Educational resources usually reside in the digital library, e-learning and e-laboratory systems. Many of the systems have been developed using different technologies, platforms, protocols and architectures. These systems maintain a large number of digital objects that are stored in many different storage systems and data formats with differences in: schema, access rights, metadata attributes, and ontologies. This study proposes a generic architecture for sharing educational resources in the heterogeneous environments using data grid. The architecture is designed based on the two common types of data: structured and unstructured data. This architecture will improve the accessibility, integration and management of those educational resources.
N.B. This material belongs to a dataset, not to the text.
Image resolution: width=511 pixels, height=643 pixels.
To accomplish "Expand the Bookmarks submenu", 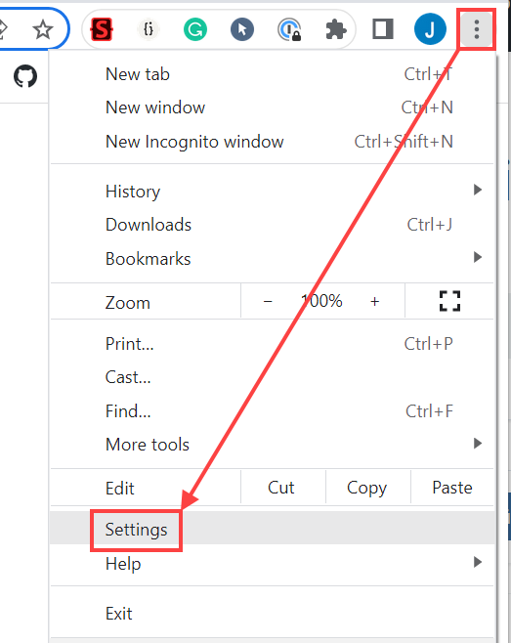I will coord(273,258).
Keywords: resource sharing, data grid, digital library

1. INTRODUCTION

Currently, the increasing social demands on high quality educational resources of higher education cannot be fulfilled only by the available educators and conventional libraries. With the advances of information technology, many learning materials and academic journals created by universities have been converted into digital objects. The rapid growth of Internet infrastructure accelerates the transformation of conventional libraries and learning to the digital libraries and e-learning. This transformation greatly affects the way of people to get information and learn. Accessing information and learning now can be done from anywhere at any time.
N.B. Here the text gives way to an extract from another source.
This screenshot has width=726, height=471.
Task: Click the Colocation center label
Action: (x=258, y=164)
Since many digital library, e-learning and e-laboratory systems have been developed using different technologies, platforms, protocols and architectures, they will potentially introduce the problem of information islands. In order to address this problem, some previous works [1][2][3][4] proposed the use of grid technology that has the capability of integrating the heterogeneous platforms. However, most of them considered that the shared resources are only files or unstructured data. Educational resources consist of not only unstructured data, but also structured data. Much information such as the metadata describing the shared digital objects and the XML formatted documents is stored in a database. This information also needs to be shared with other systems.

In this study, we propose a generic architecture for sharing educational resources in heterogeneous environment using data grid. We also show how this architecture applies in the digital libraries using Indonesian Higher Education Network (INHERENT) [5].

2. INHERENT

INHERENT (Indonesian Higher Education Network) [5] is a network backbone that is developed by Indonesian government to facilitate the interconnection among the higher education institutions (HEIs) in Indonesia. The project was proposed by the directorate of higher education. Started on July 2006, currently it connects 82 state HEIs, 12 regional offices of the coordination of private HEIs, and 150 private HEIs (see Figure 1).

All state HEIs in Java are connected by STM-1 National Backbone with the bandwidth of 155 Mbps. Other cities in the other islands use 8-Mbps leased line and 2-Mbps VSAT connections.

Figure 1. Indonesian Higher Education Network in 2009 [5]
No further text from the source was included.